Such advances shall be unsecured and interest free and shall be made without regard to Indemnitee’s
ability to repay the Expenses and without regard to Indemnitee’s ultimate entitlement to
indemnification under the other provisions of this Agreement. Indemnitee shall be entitled to
continue to receive advancement of Expenses pursuant to this Section 2(a) unless and until the
matter of Indemnitee’s entitlement to indemnification hereunder has been finally adjudicated by
court order or judgment from which no further right of appeal exists. Indemnitee hereby undertakes
to repay such amounts advanced only if, and to the extent that, it ultimately is determined that
Indemnitee is not entitled to be indemnified by the Company under the other provisions of this
Agreement. Indemnitee shall qualify for advances upon the execution and delivery of this
Agreement, which shall constitute the requisite undertaking with respect to

-2-

 

repayment of advances made hereunder and no other form of undertaking shall be required to
qualify for advances made hereunder other than the execution of this Agreement.

          (b) Notice and Cooperation by Indemnitee. Indemnitee shall promptly notify the
Company in writing upon being served with any summons, citation, subpoena, complaint, indictment,
information or other document relating to any Proceeding or matter for which indemnification will
or could be sought under this Agreement.
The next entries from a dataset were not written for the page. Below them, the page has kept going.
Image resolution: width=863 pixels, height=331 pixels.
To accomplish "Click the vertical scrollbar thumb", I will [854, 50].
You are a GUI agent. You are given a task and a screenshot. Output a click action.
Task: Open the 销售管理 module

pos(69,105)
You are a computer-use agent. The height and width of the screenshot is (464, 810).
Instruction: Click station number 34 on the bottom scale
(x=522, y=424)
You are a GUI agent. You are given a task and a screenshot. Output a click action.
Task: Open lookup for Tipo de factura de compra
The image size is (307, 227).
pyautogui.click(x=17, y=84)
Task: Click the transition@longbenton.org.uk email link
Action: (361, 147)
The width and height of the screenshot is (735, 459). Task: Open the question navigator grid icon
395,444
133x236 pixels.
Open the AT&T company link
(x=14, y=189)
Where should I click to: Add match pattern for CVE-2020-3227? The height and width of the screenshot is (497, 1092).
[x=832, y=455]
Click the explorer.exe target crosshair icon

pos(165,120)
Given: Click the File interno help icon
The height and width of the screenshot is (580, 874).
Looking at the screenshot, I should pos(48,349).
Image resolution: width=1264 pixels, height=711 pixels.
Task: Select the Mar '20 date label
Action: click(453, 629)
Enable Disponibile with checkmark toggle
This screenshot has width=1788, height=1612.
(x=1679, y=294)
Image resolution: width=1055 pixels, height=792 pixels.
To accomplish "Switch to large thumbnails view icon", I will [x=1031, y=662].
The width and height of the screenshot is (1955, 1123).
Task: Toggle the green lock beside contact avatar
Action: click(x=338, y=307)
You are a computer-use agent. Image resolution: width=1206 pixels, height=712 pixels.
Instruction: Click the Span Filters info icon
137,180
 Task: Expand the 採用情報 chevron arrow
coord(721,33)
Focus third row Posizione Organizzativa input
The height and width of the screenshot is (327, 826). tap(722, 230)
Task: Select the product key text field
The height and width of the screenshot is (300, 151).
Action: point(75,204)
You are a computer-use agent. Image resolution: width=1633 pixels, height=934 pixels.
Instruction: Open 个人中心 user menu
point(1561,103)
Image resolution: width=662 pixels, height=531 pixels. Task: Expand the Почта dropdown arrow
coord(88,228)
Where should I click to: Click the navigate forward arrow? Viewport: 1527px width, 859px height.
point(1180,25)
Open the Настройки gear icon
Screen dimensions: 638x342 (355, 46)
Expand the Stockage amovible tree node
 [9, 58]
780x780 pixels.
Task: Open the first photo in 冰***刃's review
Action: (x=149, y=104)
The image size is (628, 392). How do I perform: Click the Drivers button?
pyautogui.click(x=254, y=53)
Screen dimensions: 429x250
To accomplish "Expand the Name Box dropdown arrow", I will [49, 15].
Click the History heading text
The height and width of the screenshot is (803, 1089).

Such notice to the Company shall include a description of
the nature of, and facts underlying, the Proceeding, shall be directed to the Chief Executive
Officer of the Company and shall be given in accordance with the provisions of Section 13(d) below.
In addition, Indemnitee shall give the Company such additional information and cooperation as the
Company may reasonably request. Indemnitee’s failure to so notify, provide information and
otherwise cooperate with the Company shall not relieve the Company of any obligation which it may
have to Indemnitee under this Agreement, except to the extent that the Company is adversely
affected by such failure.

          (c) Determination of Entitlement. Notwithstanding any other provision in this
Agreement, no determination as to entitlement to indemnification under this Agreement shall be
required to be made prior to the final disposition of the Proceeding. Subject to the foregoing,
promptly after receipt of a statement requesting payment with respect to the indemnification rights
set forth in Section 1, to the extent required by applicable law, the Company shall take the steps
necessary to authorize such payment in the manner set forth in Section 145 of the General
Corporation Law of Delaware. If a claim under this Agreement, under any statute, or under any
provision of the Company’s Certificate of Incorporation or Bylaws providing for indemnification or
advancement of Expenses, is not paid in full by the Company within thirty (30) days after a written
request for payment thereof has first been received by the Company, Indemnitee may, but need not,
at any time thereafter bring an action against the Company in the Delaware Court of Chancery to
recover the unpaid amount of the claim and, subject to Section 12, Indemnitee shall also be
entitled to be paid for all Expenses actually and reasonably incurred by Indemnitee in connection
with bringing such action. It shall be a defense to any such action (other than an action brought
to enforce a claim for advancement of Expenses under Section 2(a)) that Indemnitee has not met the
standards of conduct which make it permissible under applicable law for the Company to indemnify
Indemnitee for the amount claimed. In making a determination with respect to entitlement to
indemnification hereunder, the person or persons or entity making such determination shall presume
that Indemnitee is entitled to indemnification under this Agreement and the Company shall have the
burden of proof to overcome that presumption with clear and convincing evidence to the contrary.
The termination of any Proceeding by judgment, order, settlement, conviction, or upon a plea of
nolo contendere or its equivalent, shall not, of itself, create a presumption that Indemnitee did
not act in good faith and in a manner which Indemnitee reasonably believed to be in or not opposed
to the best interests of the Company, or, in the case of a criminal Proceeding, that Indemnitee had
reasonable cause to believe that Indemnitee’s conduct was unlawful. In addition, it is the
parties’ intention that if the Company contests Indemnitee’s right to indemnification, the question
of Indemnitee’s right to indemnification shall be for the court to decide, and neither the failure
of the Company (including its Board of Directors, any committee or subgroup of the Board of
Directors, independent legal counsel, or its stockholders) to have made a determination that
indemnification of Indemnitee is proper in the circumstances because Indemnitee has met the
applicable standard of conduct required by applicable law, nor an actual determination by the
Company (including

-3-

 

its Board of Directors, any committee or subgroup of the Board of Directors, independent legal
counsel, or its stockholders) that Indemnitee has not met such applicable standard of conduct,
shall create a presumption that Indemnitee has or has not met the applicable standard of conduct.
If any requested determination with respect to entitlement to indemnification hereunder has not
been made within ninety (90) days after the final disposition of the Proceeding, the requisite
determination that Indemnitee’s entitlement to indemnification shall be deemed to have been made.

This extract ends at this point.